Exercise materials:
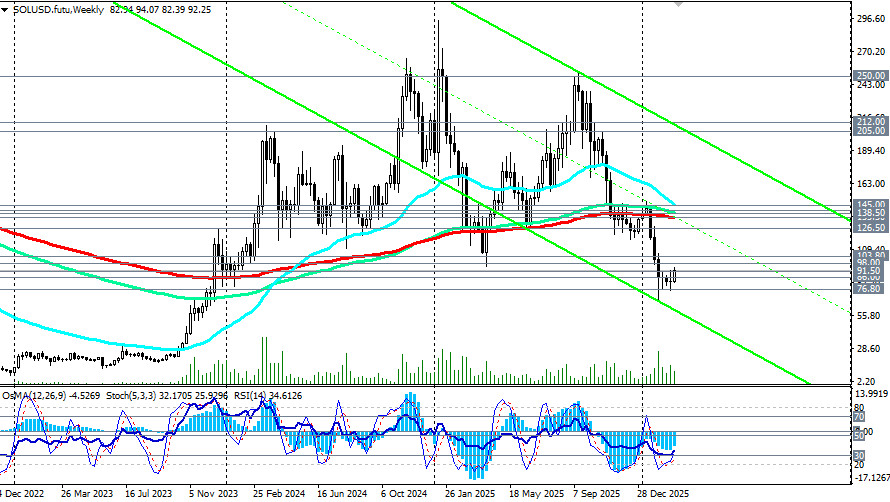Click the 25 Feb 2024 date on time axis
Viewport: 890px width, 502px height.
pos(281,494)
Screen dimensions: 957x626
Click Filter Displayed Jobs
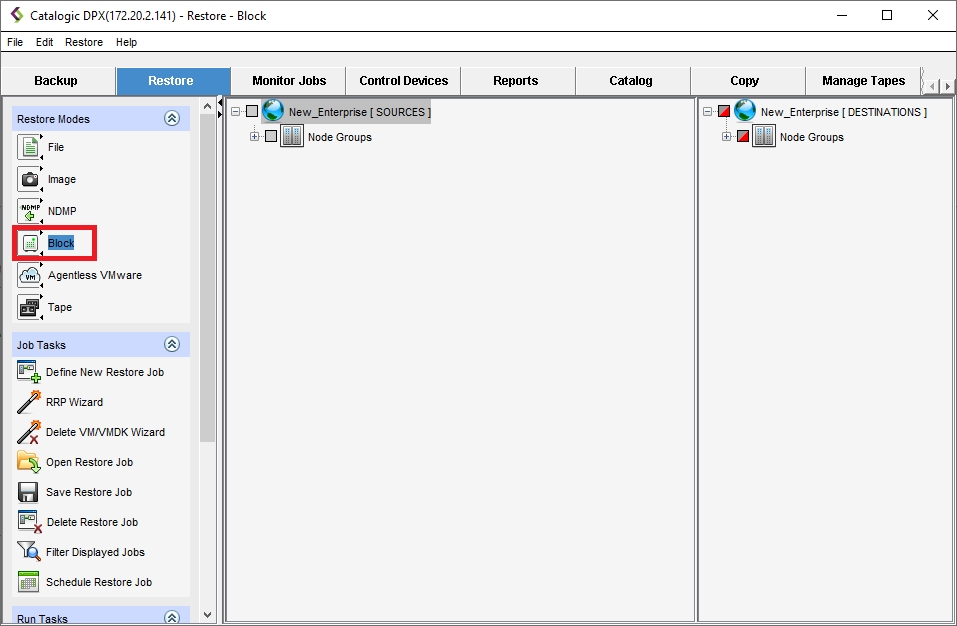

Exercise directions:
Format the lines of all the items above as a JSON list of strings, with one string per line and blank lines omitted. Leave the pictures out.

Exercise result:
[
  "Click the 25 Feb 2024 date on time axis",
  "Viewport: 890px width, 502px height.",
  "pos(281,494)",
  "Screen dimensions: 957x626",
  "Click Filter Displayed Jobs"
]